L’année dernière, une équipe dirigée par Furu Wei et Shuming Ma, au Microsoft Research Asia de Beijing, a créé BitNet, la première méthode QAT à 1 bit pour les LLM. Après avoir ajusté le taux auquel le réseau ajuste ses paramètres pour stabiliser l’entraînement, ils ont créé des LLM qui se sont mieux comportés que ceux créés à l’aide de méthodes PTQ. Ils n’étaient toujours pas aussi performants que les réseaux à pleine précision, mais étaient environ 10 fois plus économes en énergie.

En février, l’équipe de Wei a annoncé BitNet 1.58b, dans laquelle les paramètres peuvent être égaux à -1, 0 ou 1, ce qui signifie qu’ils occupent environ 1,58 bits de mémoire par paramètre. Un modèle BitNet avec 3 milliards de paramètres s’est aussi bien comporté sur diverses tâches linguistiques qu’un modèle LLaMA à pleine précision comportant le même nombre de paramètres et la même quantité d’entraînement, mais était 2,71 fois plus rapide, utilisait 72 % de mémoire GPU en moins et consommait 94 % d’énergie GPU en moins. Wei a qualifié cela de “moment aha”. De plus, les chercheurs ont constaté qu’à mesure qu’ils formaient des modèles plus importants, les avantages en efficacité s’amélioraient.

Cette année, une équipe dirigée par Che, de l’Institut de technologie de Harbin, a publié un prétexte sur une autre méthode de binarisation LLM, appelée OneBit. OneBit combine des éléments du PTQ et du QAT. Il utilise un LLM pré-entraîné à pleine précision pour générer des données pour former une version quantifiée. Le modèle de 13 milliards de paramètres de l’équipe a obtenu une perplexité d’environ 9 sur un jeu de données, contre 5 pour un modèle LLaMa avec 13 milliards de paramètres. En outre, OneBit n’occupait que 10 % de la mémoire. Sur des puces personnalisées, il pourrait probablement fonctionner beaucoup plus rapidement.

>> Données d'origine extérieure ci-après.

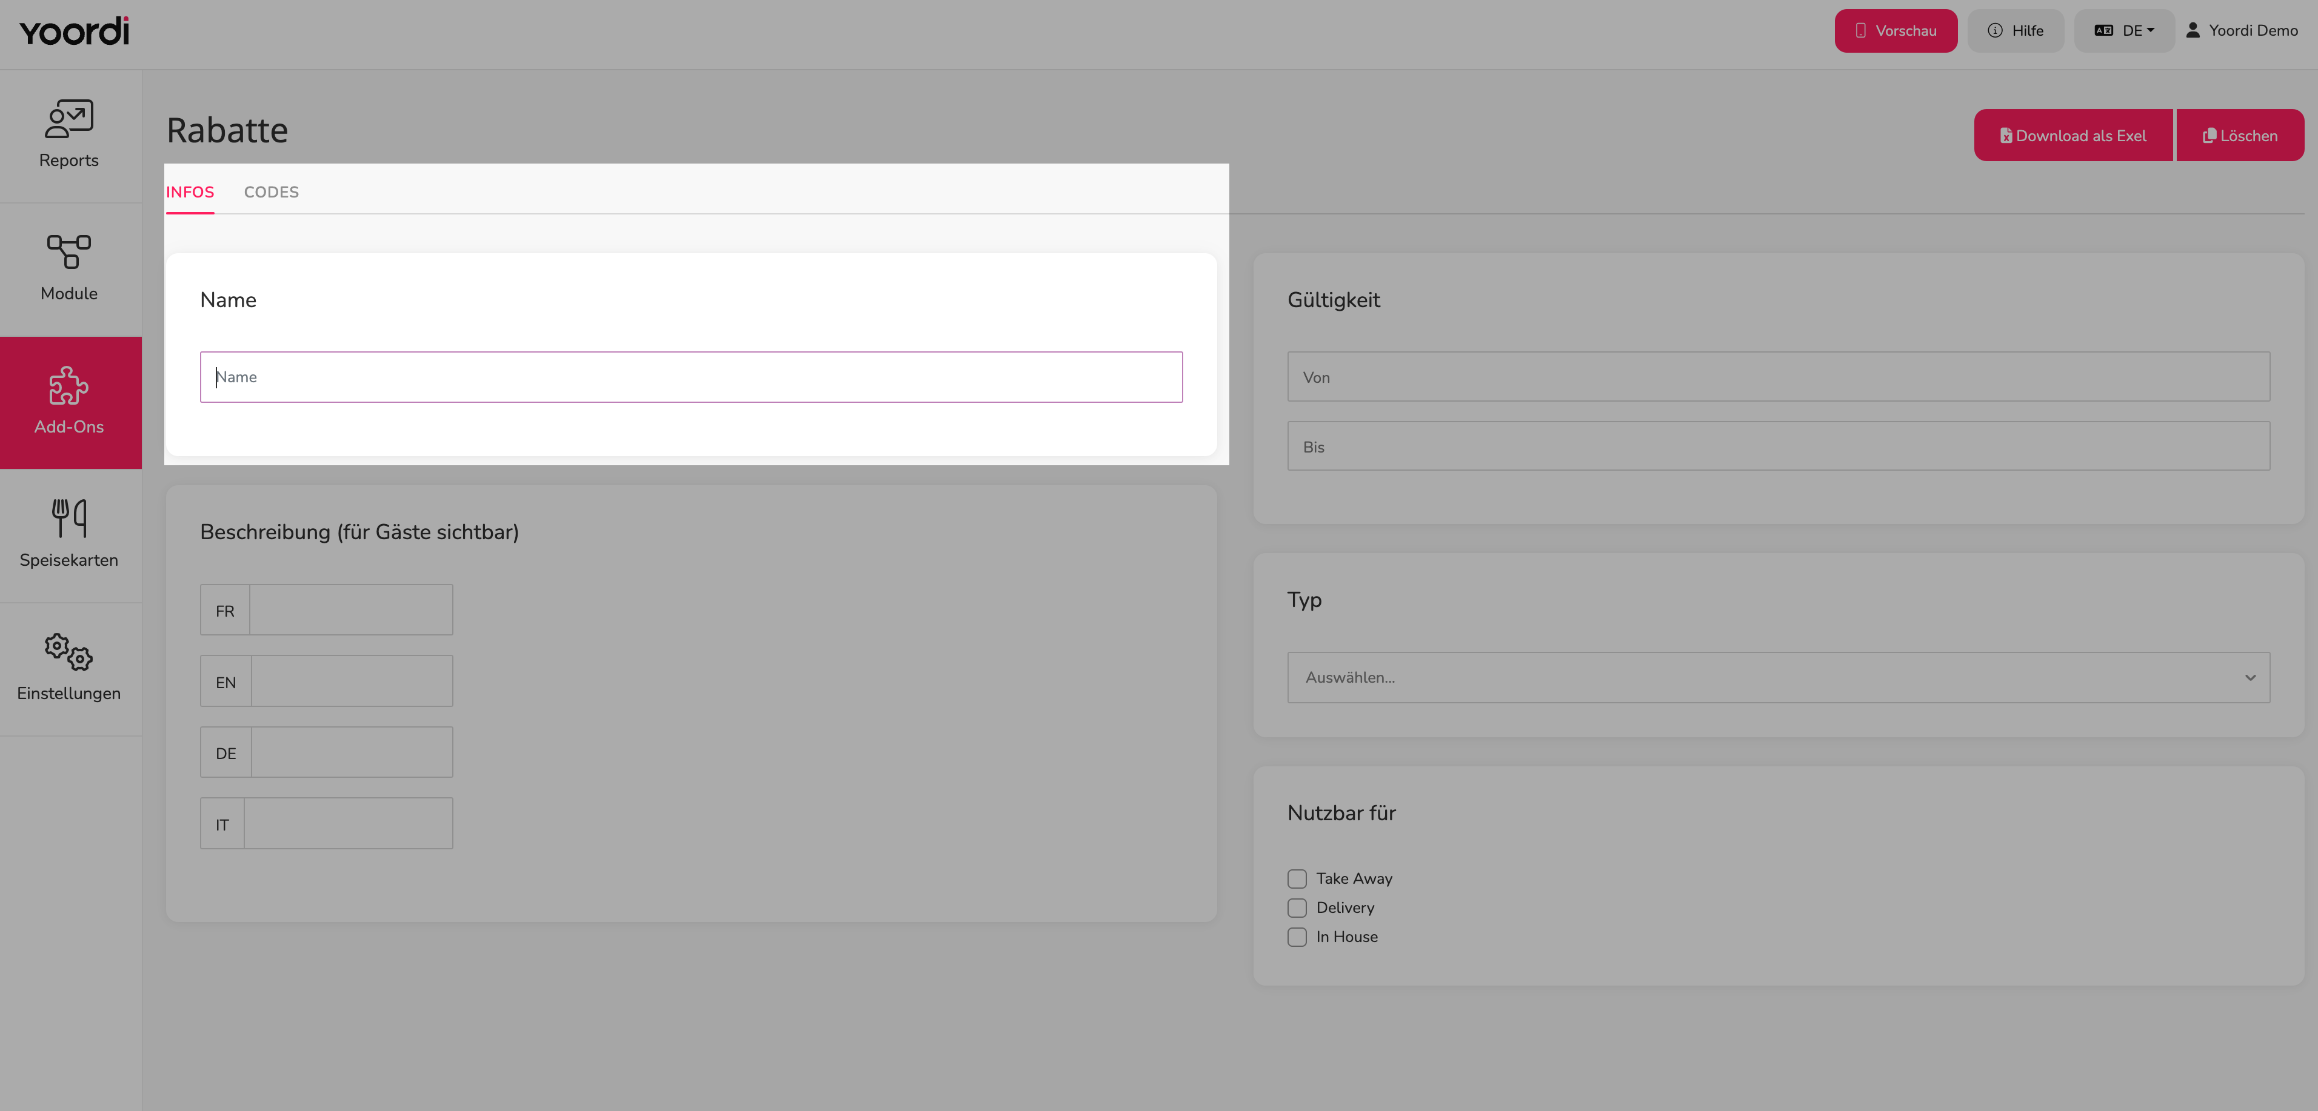Check the Delivery option
The width and height of the screenshot is (2318, 1111).
click(x=1297, y=908)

Wei, de Microsoft, affirme que les modèles quantifiés présentent de multiples avantages. Ils peuvent s’adapter à des puces plus petites, nécessitent moins de transferts de données entre la mémoire et les processeurs, et permettent un traitement plus rapide. Cependant, le matériel actuel ne peut pas tirer pleinement parti de ces modèles. Les LLM tournent souvent sur des GPU comme ceux fabriqués par Nvidia, qui représentent les poids à l’aide de haute précision et dépensent la plupart de leur énergie à les multiplier. Un nouveau matériel pourrait représenter nativement chaque paramètre comme un -1 ou 1 (ou 0), puis simplement ajouter et soustraire des valeurs et éviter la multiplication. “Les LLM à 1 bit ouvrent de nouvelles portes pour la conception de matériels et de systèmes spécifiquement optimisés pour les LLM à 1 bit”, déclare Wei.

“Ils devraient grandir ensemble”, déclare Huang, de l’Université de Hong Kong, à propos des modèles et processeurs à 1 bit. “Mais il reste encore beaucoup à faire pour développer de nouveaux matériels.”